Having taught Primary School Science for years, I can tell you that there are plenty of misconceptions that parents have with regards to helping their child become better at the subject. My students leave my lessons not only doing better but also become significantly more interested in the subject. In my opinion, this is the win-win situation that every teacher and parent should strive for: to cultivate interest and produce result. How did I achieve this? I will provide the 1 tip that I swear by, something that you can do immediately to help your child become more interested in the subject and as a result, better at it.

Get them to ask questions

If we were to just Google the word "Science", we would see that it is the pursuit and application of knowledge and understanding of the natural and social world following a systematic methodology based on evidence.

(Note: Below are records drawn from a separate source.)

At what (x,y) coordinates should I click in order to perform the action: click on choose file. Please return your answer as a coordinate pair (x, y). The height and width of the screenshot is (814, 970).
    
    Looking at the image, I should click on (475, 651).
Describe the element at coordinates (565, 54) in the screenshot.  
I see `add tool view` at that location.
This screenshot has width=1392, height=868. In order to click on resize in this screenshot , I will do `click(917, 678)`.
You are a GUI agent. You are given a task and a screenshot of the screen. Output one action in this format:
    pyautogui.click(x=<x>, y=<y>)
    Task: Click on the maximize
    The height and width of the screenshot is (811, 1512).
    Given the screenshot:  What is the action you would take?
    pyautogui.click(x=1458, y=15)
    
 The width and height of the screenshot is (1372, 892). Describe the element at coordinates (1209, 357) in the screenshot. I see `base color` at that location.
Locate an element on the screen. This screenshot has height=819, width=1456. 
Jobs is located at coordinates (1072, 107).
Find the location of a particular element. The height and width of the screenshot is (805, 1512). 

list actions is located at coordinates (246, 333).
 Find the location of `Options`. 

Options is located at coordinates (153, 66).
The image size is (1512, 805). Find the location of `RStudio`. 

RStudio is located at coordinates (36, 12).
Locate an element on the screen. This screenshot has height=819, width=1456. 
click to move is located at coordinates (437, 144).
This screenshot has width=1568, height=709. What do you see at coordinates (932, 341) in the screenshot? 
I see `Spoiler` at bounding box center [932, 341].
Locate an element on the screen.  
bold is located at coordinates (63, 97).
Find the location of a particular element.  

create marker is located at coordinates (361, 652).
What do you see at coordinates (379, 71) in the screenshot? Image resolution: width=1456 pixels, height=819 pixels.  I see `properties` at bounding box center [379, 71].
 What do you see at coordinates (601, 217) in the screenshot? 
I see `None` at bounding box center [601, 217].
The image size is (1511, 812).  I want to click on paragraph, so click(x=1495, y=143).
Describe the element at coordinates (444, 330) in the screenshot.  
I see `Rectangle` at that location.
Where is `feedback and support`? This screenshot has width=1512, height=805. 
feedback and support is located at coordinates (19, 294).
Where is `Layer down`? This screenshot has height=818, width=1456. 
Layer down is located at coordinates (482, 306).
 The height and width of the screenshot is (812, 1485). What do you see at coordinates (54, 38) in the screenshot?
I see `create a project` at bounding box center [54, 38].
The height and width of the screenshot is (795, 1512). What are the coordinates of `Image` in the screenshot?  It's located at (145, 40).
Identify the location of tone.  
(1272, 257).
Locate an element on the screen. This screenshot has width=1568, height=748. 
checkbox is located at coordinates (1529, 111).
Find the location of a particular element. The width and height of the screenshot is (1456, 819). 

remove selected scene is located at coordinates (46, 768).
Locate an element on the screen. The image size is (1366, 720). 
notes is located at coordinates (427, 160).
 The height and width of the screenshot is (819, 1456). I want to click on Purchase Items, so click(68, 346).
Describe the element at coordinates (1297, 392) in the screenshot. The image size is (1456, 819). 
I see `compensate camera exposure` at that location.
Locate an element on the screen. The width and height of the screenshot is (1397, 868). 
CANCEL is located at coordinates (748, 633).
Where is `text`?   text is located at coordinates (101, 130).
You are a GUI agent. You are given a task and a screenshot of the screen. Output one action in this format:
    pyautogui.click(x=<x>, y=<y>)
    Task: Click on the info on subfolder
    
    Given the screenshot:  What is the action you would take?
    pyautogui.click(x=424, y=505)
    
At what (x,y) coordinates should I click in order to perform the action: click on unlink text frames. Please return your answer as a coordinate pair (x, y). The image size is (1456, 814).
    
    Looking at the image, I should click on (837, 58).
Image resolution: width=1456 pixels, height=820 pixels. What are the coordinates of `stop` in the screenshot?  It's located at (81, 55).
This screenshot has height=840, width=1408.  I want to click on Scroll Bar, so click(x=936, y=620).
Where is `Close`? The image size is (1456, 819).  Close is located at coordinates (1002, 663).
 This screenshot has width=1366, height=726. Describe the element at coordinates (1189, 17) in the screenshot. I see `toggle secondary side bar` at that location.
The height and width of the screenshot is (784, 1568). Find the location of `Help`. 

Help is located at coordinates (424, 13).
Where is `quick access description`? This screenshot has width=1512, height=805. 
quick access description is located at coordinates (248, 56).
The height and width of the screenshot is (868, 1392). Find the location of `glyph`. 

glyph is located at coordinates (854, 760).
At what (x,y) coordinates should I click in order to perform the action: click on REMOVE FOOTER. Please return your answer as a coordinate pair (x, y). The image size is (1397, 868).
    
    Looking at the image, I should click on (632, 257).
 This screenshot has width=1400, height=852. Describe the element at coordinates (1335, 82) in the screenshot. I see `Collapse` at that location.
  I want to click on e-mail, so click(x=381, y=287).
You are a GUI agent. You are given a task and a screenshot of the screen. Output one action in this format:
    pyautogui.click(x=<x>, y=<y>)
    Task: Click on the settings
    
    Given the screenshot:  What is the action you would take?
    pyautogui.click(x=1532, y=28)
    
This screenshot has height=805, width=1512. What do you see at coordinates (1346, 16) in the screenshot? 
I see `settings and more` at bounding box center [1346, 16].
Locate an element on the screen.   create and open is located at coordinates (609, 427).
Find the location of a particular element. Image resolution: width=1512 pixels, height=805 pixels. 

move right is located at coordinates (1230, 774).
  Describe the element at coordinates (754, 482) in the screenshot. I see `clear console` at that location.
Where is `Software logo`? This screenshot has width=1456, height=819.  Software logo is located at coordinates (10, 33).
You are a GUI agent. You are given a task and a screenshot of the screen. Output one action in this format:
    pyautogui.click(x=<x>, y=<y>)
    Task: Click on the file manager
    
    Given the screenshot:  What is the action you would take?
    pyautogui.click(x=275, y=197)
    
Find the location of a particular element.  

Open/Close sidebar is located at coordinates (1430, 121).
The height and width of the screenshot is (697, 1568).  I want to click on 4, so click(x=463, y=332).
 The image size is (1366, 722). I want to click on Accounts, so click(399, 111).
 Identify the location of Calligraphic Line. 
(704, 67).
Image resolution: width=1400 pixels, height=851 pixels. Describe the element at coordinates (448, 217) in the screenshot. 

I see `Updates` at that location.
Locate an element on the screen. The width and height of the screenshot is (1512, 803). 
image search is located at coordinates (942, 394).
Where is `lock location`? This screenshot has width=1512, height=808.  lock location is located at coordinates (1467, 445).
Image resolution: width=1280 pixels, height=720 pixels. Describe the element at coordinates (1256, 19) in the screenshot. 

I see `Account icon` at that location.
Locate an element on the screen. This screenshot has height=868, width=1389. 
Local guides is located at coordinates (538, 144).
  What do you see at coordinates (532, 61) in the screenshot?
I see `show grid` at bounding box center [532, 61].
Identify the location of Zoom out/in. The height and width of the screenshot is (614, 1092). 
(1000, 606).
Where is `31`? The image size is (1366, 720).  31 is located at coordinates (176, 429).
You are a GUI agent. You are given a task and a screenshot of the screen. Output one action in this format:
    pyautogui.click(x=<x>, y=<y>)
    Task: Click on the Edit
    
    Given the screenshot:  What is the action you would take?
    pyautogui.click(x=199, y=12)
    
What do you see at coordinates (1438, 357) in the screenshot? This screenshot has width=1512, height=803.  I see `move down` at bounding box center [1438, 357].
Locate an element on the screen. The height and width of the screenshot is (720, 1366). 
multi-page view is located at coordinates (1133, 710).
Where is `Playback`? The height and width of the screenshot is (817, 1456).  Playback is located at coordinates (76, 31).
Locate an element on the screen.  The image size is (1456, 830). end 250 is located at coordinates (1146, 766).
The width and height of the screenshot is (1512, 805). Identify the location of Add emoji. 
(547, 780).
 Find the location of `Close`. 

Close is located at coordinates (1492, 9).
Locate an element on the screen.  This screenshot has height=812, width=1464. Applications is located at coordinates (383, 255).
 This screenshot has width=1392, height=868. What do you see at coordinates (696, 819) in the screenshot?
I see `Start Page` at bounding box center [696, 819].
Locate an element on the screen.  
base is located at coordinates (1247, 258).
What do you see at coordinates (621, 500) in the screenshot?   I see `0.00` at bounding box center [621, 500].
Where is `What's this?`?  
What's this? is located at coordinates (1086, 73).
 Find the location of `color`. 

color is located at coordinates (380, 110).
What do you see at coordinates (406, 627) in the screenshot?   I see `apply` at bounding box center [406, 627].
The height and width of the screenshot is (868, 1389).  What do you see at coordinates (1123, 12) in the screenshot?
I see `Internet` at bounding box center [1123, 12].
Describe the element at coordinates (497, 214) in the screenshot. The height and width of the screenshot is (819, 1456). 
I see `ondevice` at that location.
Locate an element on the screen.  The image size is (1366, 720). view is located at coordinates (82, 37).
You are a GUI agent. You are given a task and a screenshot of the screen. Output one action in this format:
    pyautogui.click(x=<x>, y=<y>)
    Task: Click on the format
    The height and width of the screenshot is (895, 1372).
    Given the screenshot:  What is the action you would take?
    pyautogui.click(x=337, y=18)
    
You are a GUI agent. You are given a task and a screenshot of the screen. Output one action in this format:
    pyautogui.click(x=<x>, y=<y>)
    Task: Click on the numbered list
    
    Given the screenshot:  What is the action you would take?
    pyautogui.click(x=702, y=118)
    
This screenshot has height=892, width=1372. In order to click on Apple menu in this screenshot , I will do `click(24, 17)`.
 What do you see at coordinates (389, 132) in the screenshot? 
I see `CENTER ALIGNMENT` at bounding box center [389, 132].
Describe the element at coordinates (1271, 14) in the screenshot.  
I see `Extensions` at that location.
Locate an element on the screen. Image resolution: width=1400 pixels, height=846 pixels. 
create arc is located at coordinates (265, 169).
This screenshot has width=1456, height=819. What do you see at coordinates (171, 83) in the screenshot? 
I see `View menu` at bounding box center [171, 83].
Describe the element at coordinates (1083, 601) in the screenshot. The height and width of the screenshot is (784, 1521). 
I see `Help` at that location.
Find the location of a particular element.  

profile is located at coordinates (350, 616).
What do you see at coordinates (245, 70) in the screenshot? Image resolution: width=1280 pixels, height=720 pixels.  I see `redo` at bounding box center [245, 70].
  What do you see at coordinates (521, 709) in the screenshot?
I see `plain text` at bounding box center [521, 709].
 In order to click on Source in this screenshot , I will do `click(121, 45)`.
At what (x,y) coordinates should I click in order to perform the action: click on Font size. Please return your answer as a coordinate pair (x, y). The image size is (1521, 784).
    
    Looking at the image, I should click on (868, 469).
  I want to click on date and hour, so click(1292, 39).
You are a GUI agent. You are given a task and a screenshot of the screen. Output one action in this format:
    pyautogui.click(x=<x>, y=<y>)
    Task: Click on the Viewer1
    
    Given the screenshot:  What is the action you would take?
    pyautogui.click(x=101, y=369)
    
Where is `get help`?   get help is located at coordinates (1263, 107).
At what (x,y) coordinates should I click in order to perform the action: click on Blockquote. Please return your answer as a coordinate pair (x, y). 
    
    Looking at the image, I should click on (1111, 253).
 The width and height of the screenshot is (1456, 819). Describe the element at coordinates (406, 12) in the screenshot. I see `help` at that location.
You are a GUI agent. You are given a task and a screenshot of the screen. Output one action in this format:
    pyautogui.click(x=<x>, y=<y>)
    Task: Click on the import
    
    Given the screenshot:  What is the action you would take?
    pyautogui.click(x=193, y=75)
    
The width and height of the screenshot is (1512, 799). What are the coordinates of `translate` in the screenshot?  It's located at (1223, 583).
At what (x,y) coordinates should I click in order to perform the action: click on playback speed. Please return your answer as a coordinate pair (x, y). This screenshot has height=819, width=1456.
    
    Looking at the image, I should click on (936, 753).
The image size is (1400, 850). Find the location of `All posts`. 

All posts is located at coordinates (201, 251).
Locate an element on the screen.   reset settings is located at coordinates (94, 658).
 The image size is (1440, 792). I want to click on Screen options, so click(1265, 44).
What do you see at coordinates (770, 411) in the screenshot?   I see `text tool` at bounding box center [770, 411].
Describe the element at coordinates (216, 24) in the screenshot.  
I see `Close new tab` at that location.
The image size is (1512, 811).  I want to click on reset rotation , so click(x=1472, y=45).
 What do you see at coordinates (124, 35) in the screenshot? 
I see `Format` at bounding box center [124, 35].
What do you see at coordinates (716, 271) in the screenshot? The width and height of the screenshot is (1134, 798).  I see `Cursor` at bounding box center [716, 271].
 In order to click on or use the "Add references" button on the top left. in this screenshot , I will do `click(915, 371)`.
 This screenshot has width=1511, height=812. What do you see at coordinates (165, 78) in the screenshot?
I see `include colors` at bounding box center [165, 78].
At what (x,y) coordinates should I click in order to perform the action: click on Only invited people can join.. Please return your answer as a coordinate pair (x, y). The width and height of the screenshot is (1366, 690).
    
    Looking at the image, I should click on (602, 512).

Keyword here is "pursuit". Was Science ever just about memorising a bunch of dry facts from a textbook? No. In fact, Science is a way of skeptically interrogating the world around us. It is about asking the right questions, not just knowing the right answers. Every child who studies science should actively pursue answers to questions that they have. This starts with cultivating the good habit of asking questions.

As you can see from the picture below, I get my students to write down 3 - 5 Scientific questions every week as homework. These questions can be about anything as long as they are regarded under the huge umbrella of Science. I have students asking me why the sky is blue, what are black holes, where did humans come from etc. Mind you, these amazingly deep and profound questions are from 10 - 12 year olds.

How many times have students been deprived of finding the right answers to their questions just because we adults find them annoying? Their endless "whys" make us irritated and we just cast them aside as "stupid questions". However, there are no stupid questions, not from children 12 and below.

Some of you might be thinking, what's the point of asking questions about topics that are not going to be tested in PSLE? Isn't that just a waste of time? If this is you, please hear me out. It is not so much about finding answers to their questions, but rather the act and habit of asking questions that creates a profound impact on the student's learning experience.

The goal here is to cultivate interest. A child who is interested in something would do their best at it, or at least find it a lot easier to work hard for it. I have seen it a countless number of times. When my students become more interested in Science, their eyes light up, they are filled with curiosity, and their Science results improve progressively. Their interest in the subject has a direct effect on their competency in the subject.


This is a long-term solution to the problem, and I believe it is the best solution. Merely practicing assessment papers upon assessment papers is not as effective in my opinion. Not to mention that it may make the student dread the subject. My focus has always been to cultivate interest in the subject through drawing out a child's natural curiosity they have for the world around them. Results has aways been a by-product of that. Focus on cultivating interest and the results will improve.